木村はさきほどのメールをすこし文面を変えて出してみる。

『市役所前の広場に美女の集団が現れました』

先ほどと同じように部屋を出て廊下の窓から外を眺めてみる。
すると視界の下の広場に美女の集団が出てきた。その集団はしばらく広場をうろうろしていたが、どこへともなく去っていった。


木村は再び部屋に戻って考える。メールに記載できるのはどうやらあくまである程度の情報だけらしい。
例えば先ほどのように木村のいる部屋に突然美女が訪れるなどというピンポイントな情報は実現しない。
また美女が仮に現れたとしてもこちらに振り向いてくれるとも限らないし、木村が声をかけても無視されるかもしれない。

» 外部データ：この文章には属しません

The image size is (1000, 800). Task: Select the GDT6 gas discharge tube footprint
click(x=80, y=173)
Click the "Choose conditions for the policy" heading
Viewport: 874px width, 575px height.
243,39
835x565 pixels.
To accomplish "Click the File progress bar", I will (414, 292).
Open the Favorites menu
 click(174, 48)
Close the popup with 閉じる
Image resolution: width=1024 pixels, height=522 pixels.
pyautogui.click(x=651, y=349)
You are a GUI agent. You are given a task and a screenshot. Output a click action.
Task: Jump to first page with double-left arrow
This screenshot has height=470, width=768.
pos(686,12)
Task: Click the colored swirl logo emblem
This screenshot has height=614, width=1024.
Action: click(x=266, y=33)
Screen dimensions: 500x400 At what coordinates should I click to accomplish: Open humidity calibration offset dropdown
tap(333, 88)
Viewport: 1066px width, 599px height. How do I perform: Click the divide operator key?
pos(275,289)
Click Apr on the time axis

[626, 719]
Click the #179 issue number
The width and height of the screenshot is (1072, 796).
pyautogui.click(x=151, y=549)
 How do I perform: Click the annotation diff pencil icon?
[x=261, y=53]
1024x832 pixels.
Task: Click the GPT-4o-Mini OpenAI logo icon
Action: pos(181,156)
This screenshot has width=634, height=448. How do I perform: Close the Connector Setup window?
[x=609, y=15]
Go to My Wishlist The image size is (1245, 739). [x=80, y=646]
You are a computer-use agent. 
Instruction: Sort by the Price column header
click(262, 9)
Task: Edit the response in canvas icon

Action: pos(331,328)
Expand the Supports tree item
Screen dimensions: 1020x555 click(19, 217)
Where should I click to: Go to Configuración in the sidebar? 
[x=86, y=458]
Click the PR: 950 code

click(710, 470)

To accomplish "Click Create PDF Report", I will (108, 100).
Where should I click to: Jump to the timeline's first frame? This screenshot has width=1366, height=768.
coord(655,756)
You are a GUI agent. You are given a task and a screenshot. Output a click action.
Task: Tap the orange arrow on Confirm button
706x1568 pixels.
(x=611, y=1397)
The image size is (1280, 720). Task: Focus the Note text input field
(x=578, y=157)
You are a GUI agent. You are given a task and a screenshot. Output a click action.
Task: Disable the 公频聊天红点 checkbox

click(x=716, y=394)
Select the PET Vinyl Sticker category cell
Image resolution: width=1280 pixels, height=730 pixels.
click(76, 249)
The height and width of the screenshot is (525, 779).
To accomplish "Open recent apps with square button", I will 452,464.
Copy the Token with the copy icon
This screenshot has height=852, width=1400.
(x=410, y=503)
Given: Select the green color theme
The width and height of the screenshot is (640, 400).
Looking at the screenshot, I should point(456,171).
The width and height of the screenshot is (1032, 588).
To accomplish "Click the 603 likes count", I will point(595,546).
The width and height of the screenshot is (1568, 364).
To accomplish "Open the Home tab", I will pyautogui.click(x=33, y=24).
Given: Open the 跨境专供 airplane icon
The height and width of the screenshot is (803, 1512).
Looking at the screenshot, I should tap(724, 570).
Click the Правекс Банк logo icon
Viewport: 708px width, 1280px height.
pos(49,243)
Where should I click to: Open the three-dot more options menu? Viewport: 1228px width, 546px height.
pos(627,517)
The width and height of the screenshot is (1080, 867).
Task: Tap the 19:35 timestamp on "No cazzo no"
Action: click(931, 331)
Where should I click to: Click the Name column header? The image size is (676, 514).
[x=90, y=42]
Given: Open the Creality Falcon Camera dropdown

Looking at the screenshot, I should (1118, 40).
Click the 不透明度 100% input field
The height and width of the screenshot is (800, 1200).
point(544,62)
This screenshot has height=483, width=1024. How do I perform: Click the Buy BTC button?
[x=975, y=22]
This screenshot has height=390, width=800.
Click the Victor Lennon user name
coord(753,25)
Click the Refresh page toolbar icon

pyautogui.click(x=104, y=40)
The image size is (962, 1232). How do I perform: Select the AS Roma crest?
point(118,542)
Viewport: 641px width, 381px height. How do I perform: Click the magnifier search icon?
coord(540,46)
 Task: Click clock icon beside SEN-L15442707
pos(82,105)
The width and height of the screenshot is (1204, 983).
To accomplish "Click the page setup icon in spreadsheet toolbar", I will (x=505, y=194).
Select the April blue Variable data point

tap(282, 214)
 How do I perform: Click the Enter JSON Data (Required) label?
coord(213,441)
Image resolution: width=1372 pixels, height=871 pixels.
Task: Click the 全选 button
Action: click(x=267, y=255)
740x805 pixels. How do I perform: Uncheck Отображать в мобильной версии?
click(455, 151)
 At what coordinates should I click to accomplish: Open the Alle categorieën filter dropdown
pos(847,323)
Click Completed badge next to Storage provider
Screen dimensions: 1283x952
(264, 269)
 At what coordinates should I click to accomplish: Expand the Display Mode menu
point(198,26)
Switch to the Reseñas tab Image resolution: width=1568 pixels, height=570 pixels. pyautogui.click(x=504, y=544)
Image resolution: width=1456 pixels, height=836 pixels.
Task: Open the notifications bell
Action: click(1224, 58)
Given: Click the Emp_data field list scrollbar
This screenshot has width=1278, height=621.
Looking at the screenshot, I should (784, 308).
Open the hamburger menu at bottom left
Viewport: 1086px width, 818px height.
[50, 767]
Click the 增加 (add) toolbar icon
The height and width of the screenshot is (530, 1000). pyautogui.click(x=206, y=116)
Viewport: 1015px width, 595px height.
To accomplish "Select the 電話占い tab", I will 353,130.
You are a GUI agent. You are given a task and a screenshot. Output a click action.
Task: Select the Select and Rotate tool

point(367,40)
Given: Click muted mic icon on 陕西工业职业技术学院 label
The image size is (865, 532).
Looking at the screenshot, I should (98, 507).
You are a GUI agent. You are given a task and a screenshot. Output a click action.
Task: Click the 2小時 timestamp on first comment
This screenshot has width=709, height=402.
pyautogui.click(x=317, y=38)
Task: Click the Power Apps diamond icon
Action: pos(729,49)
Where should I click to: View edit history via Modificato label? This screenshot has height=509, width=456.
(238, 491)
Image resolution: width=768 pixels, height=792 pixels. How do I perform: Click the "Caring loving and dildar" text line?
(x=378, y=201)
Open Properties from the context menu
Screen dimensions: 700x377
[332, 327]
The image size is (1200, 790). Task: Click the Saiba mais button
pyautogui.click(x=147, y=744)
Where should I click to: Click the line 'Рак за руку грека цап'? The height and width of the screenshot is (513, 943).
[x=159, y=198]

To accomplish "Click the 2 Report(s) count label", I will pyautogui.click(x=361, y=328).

ならやはり先立つものだな。市役所前の広場だと木村が介入しずらいのはわかった。木村がいるのは最上階の5階なので、降りるまでに時間もかかるし、邪魔も入るかもしれない。
それなら屋上はどうだろう。屋上なら木村のいる5階から階段を1階分上がればすぐにたどり着ける。
それに施錠こそされていないものの、普段は立ち入り禁止である。
あそこならこっそり行けば誰にも気づかれることなしに、独り占めできるかもしれない。

これだ。木村は自分のアイデアにほくそ笑みながらメールを送った。木村が送ったメールはこうだった。

『市役所の屋上に金が降ってきました』

メールを送るとすぐに木村は部屋を出て、早歩きで階段を上り、屋上に出る。立ち入り禁止の札を無視してドアを開け、空を見上げる。さて、これで札束が降ってくるだろう。俺はそれをかき集めればいい。

すると、視界の一角にきらりと光るものが見えた。
天から落ちてきた金の塊は、そのまま木村の頭に直撃し、彼の頭蓋を破壊したのだった。